My co-parent talks about our court case to my child and even allows the child to read court pleadings.

This conduct has a very high probability of harming the child by needlessly involving the child in the dirty details of family law. “Dad really did this?” asked the child. A parent that talks to the child about the pending court case has an alternate motive, that being to soil the relationship between the child and the co-parent. Exposing the child to the details of the family law case is conduct that can produce lasting resentment by the child towards the co-parent. Make no mistake, this is serious conduct that may be used to change physical custody of the child from one parent to the other. This kind of parent conduct demonstrates a parent’s inability to put the child’s mental health above their desire to win the child’s affection at any cost.

My co-parent insults and berates me in front of our child.

This harmful parental conduct may be the most telling of a parent that cannot put their child’s needs before their vindictiveness and bitterness. Many co-parents have a sour relationship, but these people can keep their hatred toward each other in check and remain civil to each other when their child is present. Similar to the parent that needlessly involves the child in the details of a family law case, the parent that openly berates the co-parent in front of their child is actively trying to influence the child’s opinion of their other parent. If this conduct is severe and ongoing, it could lead to parental alienation, a situation where the child loses all faith in the parent-child relationship. No parent should tolerate a co-parent that disparages them in front of the parties’ minor child. I instruct my clients to start a video when their co-parent turns nasty in front of the child. This ugly conduct demonstrates clearly that the parent lacks the willingness and ability to foster a meaningful relationship between the child and the co-parent. Every family law judge would consider such conduct when determining child custody and every judge would weigh this child custody factor against the parent that “loses their cool” in front of the child.

My co-parent allows their new spouse to talk bad about me to my kid.

In this fact pattern, one parent allows their new significant other or spouse to do their dirty work. The other adult in the house speaks poorly of the co-parent to the child. This child custody factor almost imposes a duty on a parent to speak up and stop the outsider adult from trash-talking the child’s other parent. Another fact pattern where this principle is present is when the stepparent or boyfriend/girlfriend substitutes for the parent at the parties’ child exchange and then make a scene in front of the child.

How important is a parent’s ability to parent to foster or encourage a strong parent-child relationship between the other parent and the minor child?

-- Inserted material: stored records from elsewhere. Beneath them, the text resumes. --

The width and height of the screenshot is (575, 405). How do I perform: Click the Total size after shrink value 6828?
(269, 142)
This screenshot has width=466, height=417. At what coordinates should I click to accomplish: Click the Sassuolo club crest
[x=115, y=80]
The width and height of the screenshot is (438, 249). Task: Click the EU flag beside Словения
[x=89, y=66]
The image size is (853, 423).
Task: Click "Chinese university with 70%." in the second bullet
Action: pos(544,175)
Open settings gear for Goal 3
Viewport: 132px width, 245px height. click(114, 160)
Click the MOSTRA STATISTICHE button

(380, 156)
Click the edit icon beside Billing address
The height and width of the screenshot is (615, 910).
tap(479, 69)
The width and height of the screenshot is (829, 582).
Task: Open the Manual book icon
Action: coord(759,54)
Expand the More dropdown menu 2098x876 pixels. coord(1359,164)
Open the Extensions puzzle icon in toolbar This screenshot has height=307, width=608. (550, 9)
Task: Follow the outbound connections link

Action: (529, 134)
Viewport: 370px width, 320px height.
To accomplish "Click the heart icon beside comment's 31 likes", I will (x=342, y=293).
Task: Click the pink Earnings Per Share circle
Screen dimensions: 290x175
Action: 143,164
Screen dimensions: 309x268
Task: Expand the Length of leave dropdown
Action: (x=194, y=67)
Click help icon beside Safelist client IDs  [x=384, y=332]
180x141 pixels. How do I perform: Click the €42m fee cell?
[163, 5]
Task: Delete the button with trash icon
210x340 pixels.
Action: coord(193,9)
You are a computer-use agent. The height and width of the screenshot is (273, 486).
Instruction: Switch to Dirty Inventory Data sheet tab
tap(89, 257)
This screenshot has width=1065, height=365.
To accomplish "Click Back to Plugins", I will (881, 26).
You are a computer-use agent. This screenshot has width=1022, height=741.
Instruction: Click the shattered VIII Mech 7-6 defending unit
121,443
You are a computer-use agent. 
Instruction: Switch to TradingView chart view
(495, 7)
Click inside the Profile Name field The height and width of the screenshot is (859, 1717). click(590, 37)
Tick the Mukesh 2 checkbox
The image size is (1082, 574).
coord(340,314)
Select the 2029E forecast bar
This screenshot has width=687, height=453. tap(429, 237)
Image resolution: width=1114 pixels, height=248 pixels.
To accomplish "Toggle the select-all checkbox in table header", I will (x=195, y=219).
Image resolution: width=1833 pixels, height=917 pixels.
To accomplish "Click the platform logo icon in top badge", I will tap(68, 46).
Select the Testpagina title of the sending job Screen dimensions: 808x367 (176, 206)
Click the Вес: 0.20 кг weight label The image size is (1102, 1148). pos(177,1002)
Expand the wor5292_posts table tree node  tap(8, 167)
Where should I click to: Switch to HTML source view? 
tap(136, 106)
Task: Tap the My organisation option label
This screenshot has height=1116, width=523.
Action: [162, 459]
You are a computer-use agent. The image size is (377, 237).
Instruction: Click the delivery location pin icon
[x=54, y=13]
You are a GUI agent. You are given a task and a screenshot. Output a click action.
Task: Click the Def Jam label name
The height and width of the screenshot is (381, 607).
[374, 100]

The short answer is it is very important, explains Matthew Benedict, Esq. The parent that will encourage a meaningful relationship between the minor child and other parent is putting the child’s best interest ahead of their own. The judge’s goal is to determine a custody order that will work best for the child. The parent that demonstrates care and respect for the relationship between the child and the other parent will always be regarded highly by the judge in a child custody dispute.